There is only one possible route to the top and at 31km with an average of 5.1%, it is a pretty serious proposition. The first 18km are pretty leisurely as you follow the verdant gorge road along the river between Luz-Saint-Sauveur and the village of Gavarnie. The road then kicks up with a significantly tougher gradient all the way to the summit, topping out at 11% and peaking at 2,270m.
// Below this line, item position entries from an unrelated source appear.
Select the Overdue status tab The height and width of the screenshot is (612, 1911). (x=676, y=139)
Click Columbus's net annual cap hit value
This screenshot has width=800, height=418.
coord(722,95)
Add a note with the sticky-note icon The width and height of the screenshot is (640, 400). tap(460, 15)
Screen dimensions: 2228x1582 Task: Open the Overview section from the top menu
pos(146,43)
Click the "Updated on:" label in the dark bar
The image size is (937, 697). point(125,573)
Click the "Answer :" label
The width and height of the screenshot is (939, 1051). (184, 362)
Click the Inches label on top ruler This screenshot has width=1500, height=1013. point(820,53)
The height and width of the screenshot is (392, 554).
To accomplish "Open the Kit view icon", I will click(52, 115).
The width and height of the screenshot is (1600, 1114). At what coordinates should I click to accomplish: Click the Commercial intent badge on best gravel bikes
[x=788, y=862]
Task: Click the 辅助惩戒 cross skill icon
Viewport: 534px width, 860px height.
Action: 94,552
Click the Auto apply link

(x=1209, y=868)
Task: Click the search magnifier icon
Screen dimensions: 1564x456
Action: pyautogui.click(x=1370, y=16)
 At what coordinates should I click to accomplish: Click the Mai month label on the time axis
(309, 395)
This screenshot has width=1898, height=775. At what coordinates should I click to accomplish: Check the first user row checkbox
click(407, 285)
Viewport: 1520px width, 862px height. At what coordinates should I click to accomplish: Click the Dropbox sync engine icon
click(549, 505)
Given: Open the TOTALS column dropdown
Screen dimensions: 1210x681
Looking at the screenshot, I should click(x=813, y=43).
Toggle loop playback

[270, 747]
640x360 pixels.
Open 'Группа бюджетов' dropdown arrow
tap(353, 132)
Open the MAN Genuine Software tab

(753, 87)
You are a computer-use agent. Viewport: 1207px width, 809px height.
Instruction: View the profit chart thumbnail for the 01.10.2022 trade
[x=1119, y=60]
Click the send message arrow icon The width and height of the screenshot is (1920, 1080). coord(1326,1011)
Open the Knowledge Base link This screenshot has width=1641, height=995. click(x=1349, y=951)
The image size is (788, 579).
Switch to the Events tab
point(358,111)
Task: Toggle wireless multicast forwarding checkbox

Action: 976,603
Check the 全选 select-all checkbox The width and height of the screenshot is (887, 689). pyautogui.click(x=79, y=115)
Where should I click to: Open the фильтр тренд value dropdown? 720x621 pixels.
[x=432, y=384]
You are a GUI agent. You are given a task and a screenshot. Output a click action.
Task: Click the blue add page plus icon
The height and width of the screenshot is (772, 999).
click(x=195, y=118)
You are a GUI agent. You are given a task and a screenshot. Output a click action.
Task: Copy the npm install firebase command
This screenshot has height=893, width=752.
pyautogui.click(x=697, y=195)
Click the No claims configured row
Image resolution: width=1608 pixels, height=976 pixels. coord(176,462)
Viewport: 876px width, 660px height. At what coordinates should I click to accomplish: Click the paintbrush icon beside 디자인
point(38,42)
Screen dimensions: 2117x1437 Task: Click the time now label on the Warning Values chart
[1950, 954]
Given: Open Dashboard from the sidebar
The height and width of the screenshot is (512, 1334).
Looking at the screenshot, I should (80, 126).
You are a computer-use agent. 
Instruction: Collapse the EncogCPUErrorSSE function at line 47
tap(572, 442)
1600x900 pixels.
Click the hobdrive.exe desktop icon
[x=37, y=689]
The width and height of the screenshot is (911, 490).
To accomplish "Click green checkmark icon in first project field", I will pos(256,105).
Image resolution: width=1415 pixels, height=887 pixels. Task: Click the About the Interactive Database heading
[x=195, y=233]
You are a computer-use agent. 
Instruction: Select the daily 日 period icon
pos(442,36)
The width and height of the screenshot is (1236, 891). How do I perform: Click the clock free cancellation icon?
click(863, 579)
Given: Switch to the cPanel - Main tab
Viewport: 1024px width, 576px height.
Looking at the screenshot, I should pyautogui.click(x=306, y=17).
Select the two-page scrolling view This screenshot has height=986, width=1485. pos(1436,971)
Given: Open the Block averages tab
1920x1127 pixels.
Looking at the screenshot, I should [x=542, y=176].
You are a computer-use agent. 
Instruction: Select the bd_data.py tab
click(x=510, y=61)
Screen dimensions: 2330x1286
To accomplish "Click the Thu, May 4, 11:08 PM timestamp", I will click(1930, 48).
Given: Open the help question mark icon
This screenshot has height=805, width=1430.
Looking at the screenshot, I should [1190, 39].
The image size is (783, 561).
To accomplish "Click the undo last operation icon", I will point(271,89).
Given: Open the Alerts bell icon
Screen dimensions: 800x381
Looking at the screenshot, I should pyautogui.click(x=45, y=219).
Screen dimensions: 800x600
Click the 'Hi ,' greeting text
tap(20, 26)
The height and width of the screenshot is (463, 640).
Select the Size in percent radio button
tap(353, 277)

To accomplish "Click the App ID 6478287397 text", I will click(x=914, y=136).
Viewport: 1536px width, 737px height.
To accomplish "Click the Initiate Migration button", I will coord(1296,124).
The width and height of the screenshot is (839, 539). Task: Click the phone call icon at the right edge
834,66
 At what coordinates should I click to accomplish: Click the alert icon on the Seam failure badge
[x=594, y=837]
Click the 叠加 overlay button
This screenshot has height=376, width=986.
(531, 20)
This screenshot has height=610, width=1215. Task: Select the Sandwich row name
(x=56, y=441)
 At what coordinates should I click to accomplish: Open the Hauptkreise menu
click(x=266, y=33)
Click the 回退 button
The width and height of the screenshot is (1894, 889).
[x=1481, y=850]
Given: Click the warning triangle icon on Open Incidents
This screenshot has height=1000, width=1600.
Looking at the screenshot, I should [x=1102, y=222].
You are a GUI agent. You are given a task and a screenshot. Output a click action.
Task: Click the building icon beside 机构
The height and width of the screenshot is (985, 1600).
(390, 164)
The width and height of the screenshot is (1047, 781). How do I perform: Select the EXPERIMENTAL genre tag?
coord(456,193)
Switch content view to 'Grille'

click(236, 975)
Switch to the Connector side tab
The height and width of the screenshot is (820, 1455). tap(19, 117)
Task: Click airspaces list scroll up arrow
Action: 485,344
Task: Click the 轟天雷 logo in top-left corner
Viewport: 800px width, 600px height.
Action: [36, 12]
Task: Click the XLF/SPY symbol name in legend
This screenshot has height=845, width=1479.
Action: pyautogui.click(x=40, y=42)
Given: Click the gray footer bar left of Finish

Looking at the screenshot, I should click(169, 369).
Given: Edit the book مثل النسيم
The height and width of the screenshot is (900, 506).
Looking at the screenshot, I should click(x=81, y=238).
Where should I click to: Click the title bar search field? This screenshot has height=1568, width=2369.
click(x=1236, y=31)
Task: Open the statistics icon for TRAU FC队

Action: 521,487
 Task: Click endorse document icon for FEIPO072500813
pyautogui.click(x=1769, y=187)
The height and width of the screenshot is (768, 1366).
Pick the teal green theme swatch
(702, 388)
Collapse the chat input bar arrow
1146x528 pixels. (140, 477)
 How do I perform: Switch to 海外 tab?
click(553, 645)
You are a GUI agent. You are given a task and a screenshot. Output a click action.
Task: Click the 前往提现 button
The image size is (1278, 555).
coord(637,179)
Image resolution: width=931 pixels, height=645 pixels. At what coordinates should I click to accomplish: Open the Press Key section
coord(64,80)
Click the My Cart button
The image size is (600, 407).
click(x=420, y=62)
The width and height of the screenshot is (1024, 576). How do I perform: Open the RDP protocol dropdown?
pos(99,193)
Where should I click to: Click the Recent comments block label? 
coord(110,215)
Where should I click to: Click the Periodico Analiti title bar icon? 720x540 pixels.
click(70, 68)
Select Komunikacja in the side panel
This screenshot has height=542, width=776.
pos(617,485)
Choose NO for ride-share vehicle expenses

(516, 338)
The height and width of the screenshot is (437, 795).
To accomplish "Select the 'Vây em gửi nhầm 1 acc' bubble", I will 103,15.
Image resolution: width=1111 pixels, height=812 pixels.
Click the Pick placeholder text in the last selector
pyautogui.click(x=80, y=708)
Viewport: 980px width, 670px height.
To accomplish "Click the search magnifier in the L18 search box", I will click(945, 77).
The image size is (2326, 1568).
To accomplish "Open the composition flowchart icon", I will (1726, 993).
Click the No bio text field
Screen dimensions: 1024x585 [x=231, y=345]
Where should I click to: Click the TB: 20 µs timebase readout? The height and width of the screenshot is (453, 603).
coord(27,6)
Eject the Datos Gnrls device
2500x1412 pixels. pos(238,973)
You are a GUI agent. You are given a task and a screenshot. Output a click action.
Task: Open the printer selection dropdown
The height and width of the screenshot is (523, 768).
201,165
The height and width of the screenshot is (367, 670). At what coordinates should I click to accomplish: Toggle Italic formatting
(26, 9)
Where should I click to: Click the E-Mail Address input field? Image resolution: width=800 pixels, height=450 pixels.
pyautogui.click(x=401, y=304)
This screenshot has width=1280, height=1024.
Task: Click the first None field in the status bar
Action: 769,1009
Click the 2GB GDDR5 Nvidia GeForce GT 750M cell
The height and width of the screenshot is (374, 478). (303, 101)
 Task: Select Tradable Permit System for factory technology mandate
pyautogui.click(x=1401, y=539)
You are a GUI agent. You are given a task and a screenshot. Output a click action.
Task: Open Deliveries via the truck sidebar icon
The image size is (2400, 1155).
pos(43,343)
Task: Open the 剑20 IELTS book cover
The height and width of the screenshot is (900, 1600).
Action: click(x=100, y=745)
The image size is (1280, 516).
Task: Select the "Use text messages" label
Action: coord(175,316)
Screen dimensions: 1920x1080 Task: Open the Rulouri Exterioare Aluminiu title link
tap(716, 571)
It takes the fastest a little over an hour to reach the top – meaning an average speed of 25.3km/h – but two hours would be a perfectly admirable target.
The Cirque de Gavarnie is much less busy than some of its closest neighbours, like the Tourmalet, Hautacam and Luz Ardiden, and you may well find the only other living beings on its slopes are hikers and carefree cows – keep your eyes peeled for the latter on the descent!
Its protected status, being bang in the heart of the Pyrenees National Park, has prevented the Tour de France from making use of this hors catégorie climb with the park authorities concerned about the impact of all the fans and infrastructure that La Grande Boucle brings with it. But don’t miss it off your list just because it doesn’t have a long racing history. You can ride up as far as the ski resort almost all year round, but we recommend heading out there when the summit is open between June and October. You’ll need to make sure you have a good stash of calories though, as there are no amenities on this very long climb.
The Cirque de Gavarnie is perfectly positioned in the Midi-Pyrénées, surrounded by epic climbs and beautiful places to stay. Luz-Saint-Sauveur would be a good base, filled with hotels, restaurants and bakeries that are perfect for the hungry cyclist.